» WHAT THE EXERCISE ASKS: When you reach the line containing "Where should I" in the entries below, repeat it and each line after it exactly until the entries end.
---
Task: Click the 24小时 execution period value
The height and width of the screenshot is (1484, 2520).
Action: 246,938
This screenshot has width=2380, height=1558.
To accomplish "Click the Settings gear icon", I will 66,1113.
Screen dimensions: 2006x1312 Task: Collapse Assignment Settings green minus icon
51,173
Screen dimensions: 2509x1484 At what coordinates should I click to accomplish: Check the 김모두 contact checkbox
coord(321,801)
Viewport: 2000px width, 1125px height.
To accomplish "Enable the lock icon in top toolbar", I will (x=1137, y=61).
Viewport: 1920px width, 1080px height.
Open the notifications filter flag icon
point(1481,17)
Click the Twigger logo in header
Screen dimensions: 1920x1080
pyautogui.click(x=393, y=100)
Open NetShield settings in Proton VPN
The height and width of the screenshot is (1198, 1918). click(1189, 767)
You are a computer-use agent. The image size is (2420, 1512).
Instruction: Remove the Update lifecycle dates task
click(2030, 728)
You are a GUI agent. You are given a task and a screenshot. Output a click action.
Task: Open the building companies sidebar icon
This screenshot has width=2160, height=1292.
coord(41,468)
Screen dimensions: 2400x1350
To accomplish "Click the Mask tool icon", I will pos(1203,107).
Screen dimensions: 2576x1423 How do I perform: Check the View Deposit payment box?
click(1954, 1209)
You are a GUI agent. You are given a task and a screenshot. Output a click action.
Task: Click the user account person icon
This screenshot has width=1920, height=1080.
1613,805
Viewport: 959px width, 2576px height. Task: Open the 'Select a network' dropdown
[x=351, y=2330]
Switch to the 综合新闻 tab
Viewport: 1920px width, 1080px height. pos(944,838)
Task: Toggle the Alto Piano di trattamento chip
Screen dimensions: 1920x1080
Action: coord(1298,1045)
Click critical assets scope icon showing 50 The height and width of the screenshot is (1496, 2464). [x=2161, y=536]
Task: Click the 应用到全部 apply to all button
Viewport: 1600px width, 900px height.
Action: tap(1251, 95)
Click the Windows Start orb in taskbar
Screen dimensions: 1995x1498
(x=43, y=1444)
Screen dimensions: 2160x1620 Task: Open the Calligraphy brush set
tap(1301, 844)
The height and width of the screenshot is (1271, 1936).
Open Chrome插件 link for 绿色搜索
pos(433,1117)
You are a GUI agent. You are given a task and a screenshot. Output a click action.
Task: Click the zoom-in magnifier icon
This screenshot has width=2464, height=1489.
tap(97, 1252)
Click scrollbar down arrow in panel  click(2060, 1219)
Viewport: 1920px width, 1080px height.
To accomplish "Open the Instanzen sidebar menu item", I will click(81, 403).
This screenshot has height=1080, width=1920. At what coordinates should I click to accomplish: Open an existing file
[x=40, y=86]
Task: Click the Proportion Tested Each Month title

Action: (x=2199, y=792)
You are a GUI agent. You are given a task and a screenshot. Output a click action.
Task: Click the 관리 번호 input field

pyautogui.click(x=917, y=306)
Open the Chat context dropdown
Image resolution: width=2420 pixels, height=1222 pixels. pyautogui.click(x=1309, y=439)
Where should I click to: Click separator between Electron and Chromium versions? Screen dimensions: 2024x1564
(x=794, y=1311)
---
» SOLUTION FOR THIS EXERCISE:
Where should I click to: Click separator between Electron and Chromium versions? Screen dimensions: 2024x1564
(x=794, y=1311)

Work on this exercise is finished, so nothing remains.